His eyes began to drift from the central viewscreen, studying the projected strings of numbers, the intricate geometric filigrees that showed on the peripheral screens. He frowned absently at the angle of the sun, the position of the lightweight screen beyond the ship's hull that kept sunlight from striking directly on the landing module. He murmured an inquiry to the computer, watched as the string of figures changed on the screen, began to flash, on and off.
“What do you think you're doing?”
He jerked guiltily, caught hold of the panel as the pilot rose up into the room. “I think one of the propellant tanks on the landing module is heating up; you might want to adjust the sunshade—”

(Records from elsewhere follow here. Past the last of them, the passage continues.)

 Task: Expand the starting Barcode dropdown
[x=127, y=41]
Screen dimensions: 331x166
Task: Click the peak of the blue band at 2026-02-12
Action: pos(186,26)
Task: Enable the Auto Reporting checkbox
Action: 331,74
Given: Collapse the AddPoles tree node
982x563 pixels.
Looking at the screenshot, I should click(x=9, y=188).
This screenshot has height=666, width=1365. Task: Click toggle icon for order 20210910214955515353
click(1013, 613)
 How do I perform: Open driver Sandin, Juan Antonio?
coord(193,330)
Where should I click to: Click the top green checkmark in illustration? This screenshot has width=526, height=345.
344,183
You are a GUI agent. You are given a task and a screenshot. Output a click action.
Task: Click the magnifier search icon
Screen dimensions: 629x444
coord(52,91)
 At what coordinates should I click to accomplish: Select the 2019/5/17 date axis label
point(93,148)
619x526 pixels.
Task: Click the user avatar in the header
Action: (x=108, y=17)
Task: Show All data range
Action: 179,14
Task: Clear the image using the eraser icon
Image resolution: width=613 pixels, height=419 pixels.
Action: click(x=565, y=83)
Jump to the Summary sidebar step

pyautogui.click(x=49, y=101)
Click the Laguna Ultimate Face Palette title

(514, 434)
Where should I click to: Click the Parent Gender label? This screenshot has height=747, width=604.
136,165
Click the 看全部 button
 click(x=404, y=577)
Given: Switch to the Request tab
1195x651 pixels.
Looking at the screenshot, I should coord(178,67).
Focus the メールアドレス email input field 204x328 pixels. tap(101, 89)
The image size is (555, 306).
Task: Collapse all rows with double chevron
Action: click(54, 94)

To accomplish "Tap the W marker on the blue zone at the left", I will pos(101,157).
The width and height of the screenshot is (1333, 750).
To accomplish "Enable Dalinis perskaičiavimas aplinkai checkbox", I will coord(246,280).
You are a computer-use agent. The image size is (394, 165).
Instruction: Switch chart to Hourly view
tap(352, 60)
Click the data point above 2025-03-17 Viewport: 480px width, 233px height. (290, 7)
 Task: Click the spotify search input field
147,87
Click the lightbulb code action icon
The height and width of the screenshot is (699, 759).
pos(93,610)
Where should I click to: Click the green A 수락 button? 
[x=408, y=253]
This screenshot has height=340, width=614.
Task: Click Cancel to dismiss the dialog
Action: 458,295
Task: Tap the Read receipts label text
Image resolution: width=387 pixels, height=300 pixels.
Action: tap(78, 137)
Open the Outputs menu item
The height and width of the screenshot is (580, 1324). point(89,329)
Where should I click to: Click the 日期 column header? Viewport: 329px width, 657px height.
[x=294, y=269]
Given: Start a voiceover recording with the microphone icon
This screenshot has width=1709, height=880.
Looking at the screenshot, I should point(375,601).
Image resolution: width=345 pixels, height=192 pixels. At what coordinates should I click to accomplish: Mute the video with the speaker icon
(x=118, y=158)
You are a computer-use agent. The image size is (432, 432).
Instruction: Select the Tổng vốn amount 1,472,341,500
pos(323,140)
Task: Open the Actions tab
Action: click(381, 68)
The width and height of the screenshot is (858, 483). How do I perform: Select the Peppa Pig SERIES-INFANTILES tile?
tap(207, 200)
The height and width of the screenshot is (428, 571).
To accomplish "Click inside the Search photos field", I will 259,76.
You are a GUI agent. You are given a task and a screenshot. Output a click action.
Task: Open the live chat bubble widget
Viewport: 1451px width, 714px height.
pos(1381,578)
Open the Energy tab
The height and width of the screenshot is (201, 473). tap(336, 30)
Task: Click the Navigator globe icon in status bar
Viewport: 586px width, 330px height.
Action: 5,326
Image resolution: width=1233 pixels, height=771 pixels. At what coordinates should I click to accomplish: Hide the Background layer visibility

“Get away from there. I told you the control room was off limits! What have you done.…” She pushed off from the rungs that circled the well's perimeter, came up to the panel. “Of all the stupid—” Her eyes went to the flashing figures on the screen, back down to the panel. She queried, got the same answer. “You're right.” She looked up at him again as if she'd never seen him before. “How could you know that?”
“Mediamen know everything.” He saw her expression begin to change back. “Well—actually, I'm a qualified pilot.”
“
“Funny, I think the same things about women.”
She turned back to the panel; he watched her reposition the sunshade. She said, very softly, defensively, “I don't usually make those mistakes. But I haven't been coming up here as much as I should … I shouldn't let him get to me!”
“Siamang?”
She nodded, not looking at him, the soft, shadowed curve of her mouth drawing tight.
“Yeah.” He shrugged. “Not exactly what you'd call easy to love, is he?”
“He's a sadist!” Her voice shook.
Dartagnan felt his throat close, swallowed. “What do you mean? You mean he—”
“No. No, he's too ‘civilized’ for that. He's a psychological sadist. When he's with his father, with the other corporation men, he's fine, charming,
“He ‘teases’. ” Chaim nodded. “I'll show you my scars, if you'll show me yours.” He hesitated. “Why do you put up with it?”
“I like my job! He—doesn't travel much.”
He heard a noise below; his slow smile widened with insincerity as he looked toward the well. “Heads up.”
Siamang appeared, pinned them against the panel with his gaze as he pushed upward past the rim of the well. “So here you are,” he said, too congenially. He held a drink bulb in his hand, sucked at the straw.
“Hello, boss.” Dartagnan bowed. “We were just talking about what a pleasure it is to work for Siamang and Sons.”
Siamang laughed in disbelief. “I thought we were supposed to confine our socializing to the lower levels.”